(Parts of the exercise):
A. Answer these from the match report, one per line:
(i) Whose penalty put Ireland 2-0 down?
(ii) Which player came on at the hour mark?
(iii) Who miscued in front of an empty net?
B. Using the match report, explain in one to three sentences why Ireland's counter attacks were limited in the first half.
C. Please extract the part of the match report starting with "McCabe, though, was" and going on through "McCabe’s deep cross.".

(Passage shown):
--------------------------------
The problem was that the job was assigned to McCabe: it meant that Ireland’s back five were pinned deep and narrow, giving the England full-backs free rein and limiting Ireland’s counter attacks. This, of course, has been a recurring problem for the men’s team too, where much of the team becomes sucked into providing cover for three centre-backs. We are currently offering centre-backs the kind of protection we normally reserve for tech giants and landlords.
By the time that all changed, Ireland trailed 2-0, thanks to Alex Greenwood’s penalty. Reusha Littlejohn was pinged for a handball, raising her hands at point-blank range from Jessica Park’s volley. It was probably a fair call: much harsher was the subsequent handball by Louise Quinn, who saw the ball bounce off Alessio Russo and onto her arm. That Greenwood’s second penalty hit the post and spun away to safety was a flourish of justice.
In the second half, Ireland liberated themselves gradually and then suddenly. Initially Ireland crept a bit higher up the pitch – McCabe most notably, addressing the problems of the first-half – and Ireland’s last line held their nerve whenever they sought an offside flag.
McCabe, though, was maddeningly sloppy: having miscontrolled an easy pass out of play int he first-half, she butchered a potential counter-attack in undercooking a pass for Lucy Quinn.
On the hour mark, Gleeson sounded the trumpets for the counter-offensive. On came Megan Campbell and McCabe looked more like herself amid the bedlam that was then let loose. Campbell’s first act was to arc a run down the touchline and hurl a throw-in into the penalty area: there was no goal but England were at least put on notice. Ireland’s toil was rugged but it was effective, and Caitlin Hayes somehow miscued in front of an empty net when Louise Quinn stretched out to square McCabe’s deep cross.
--------------------------------
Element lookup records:
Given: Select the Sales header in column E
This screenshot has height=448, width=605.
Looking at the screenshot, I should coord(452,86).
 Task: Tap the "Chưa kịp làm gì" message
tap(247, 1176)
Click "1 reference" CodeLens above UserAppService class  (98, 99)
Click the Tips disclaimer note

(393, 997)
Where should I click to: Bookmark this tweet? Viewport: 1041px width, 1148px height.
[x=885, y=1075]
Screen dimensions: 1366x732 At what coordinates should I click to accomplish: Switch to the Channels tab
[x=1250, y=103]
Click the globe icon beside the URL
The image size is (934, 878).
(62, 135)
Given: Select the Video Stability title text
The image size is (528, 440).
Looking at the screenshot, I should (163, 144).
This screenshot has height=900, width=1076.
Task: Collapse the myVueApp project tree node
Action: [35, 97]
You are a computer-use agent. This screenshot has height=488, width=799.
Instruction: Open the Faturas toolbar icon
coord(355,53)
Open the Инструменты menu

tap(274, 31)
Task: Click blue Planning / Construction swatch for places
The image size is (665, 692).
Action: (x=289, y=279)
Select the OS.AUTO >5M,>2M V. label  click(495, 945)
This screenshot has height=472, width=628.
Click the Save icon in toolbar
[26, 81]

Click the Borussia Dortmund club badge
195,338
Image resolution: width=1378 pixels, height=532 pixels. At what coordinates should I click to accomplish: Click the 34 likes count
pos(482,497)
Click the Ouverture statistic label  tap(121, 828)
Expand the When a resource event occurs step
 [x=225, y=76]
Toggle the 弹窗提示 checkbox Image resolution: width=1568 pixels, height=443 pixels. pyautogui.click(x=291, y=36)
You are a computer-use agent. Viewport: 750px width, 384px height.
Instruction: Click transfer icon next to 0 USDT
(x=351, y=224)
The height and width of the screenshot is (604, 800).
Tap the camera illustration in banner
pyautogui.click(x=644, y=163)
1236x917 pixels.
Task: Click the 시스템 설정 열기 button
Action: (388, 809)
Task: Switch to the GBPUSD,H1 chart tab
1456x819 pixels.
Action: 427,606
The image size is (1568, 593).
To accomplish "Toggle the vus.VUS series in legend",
--------------------------------
(Response list):
A.
(i) Alex Greenwood
(ii) Megan Campbell
(iii) Caitlin Hayes

B. The job was given to McCabe, which kept Ireland's back five pinned deep and narrow. That gave England's full-backs free rein and limited Ireland's counter attacks.

C.
McCabe, though, was maddeningly sloppy: having miscontrolled an easy pass out of play int he first-half, she butchered a potential counter-attack in undercooking a pass for Lucy Quinn.
On the hour mark, Gleeson sounded the trumpets for the counter-offensive. On came Megan Campbell and McCabe looked more like herself amid the bedlam that was then let loose. Campbell’s first act was to arc a run down the touchline and hurl a throw-in into the penalty area: there was no goal but England were at least put on notice. Ireland’s toil was rugged but it was effective, and Caitlin Hayes somehow miscued in front of an empty net when Louise Quinn stretched out to square McCabe’s deep cross.